[Supplied data]

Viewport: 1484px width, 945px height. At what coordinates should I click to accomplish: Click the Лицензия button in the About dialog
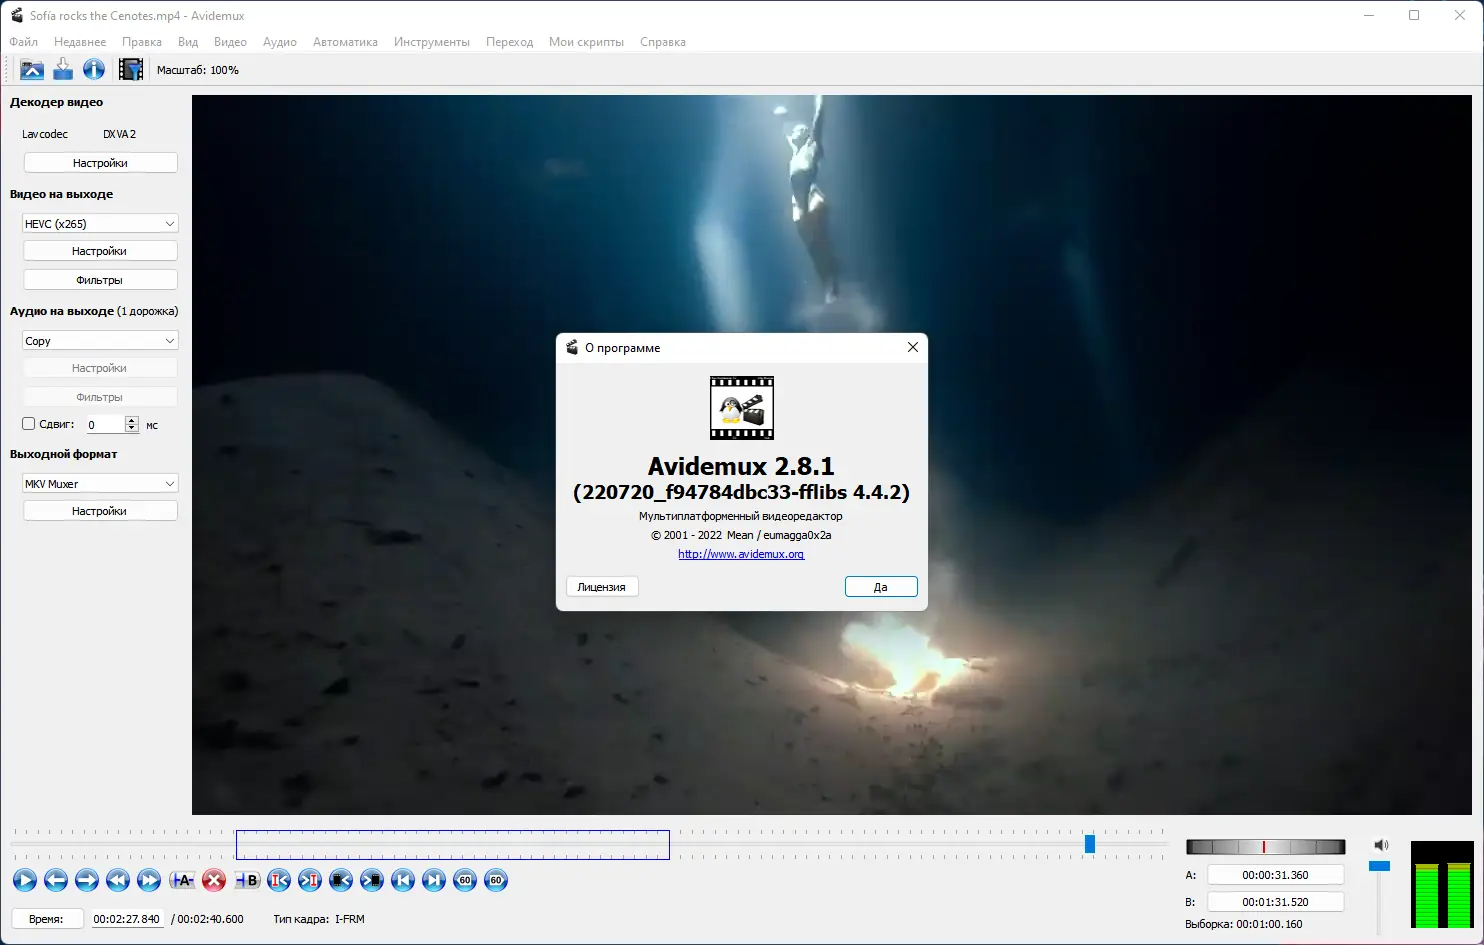point(601,586)
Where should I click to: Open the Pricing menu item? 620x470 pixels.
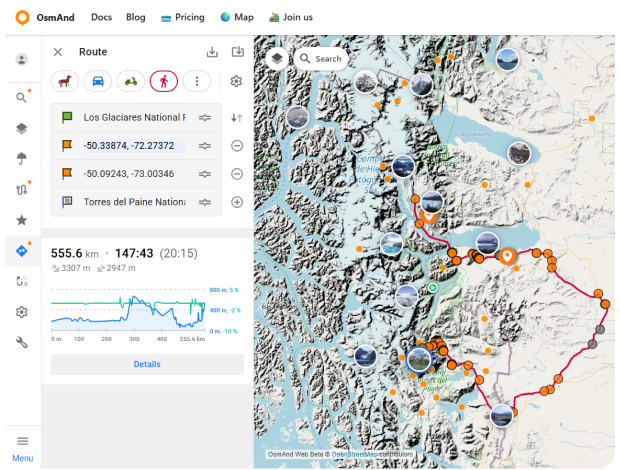(182, 17)
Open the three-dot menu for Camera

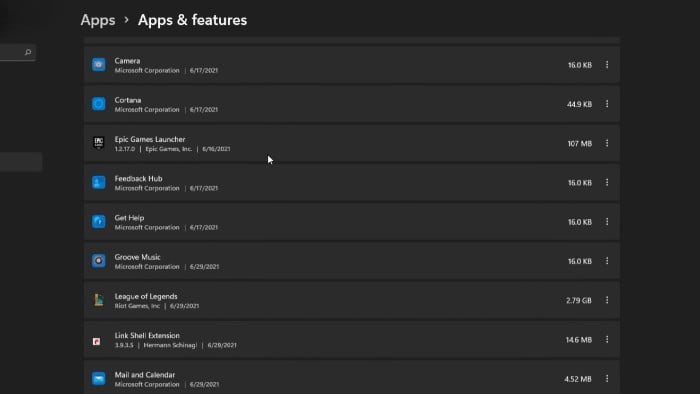607,65
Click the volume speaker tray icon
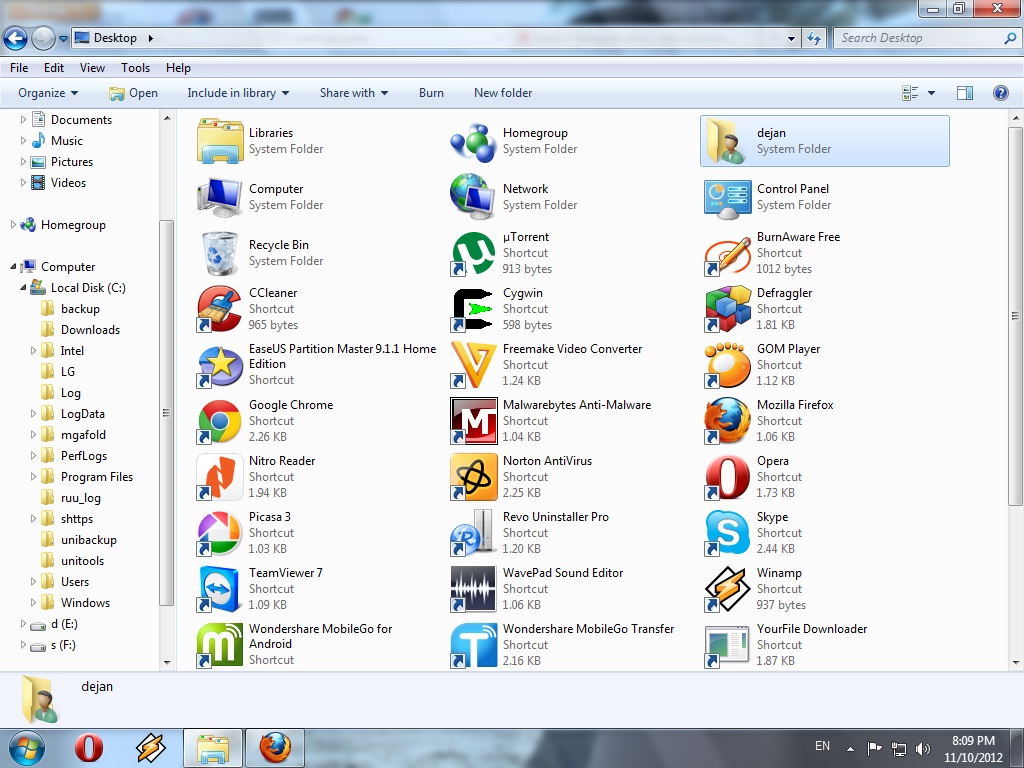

[/Supplied data]

-- Assignment --
Emit the lines of the data above from the one containing "Where should I" through its final line, both endpoints included. Pictures do not belong in the output.

-- Task response --
Where should I click to: Open the Pricing menu item? 620x470 pixels.
(182, 17)
Open the three-dot menu for Camera

607,65
Click the volume speaker tray icon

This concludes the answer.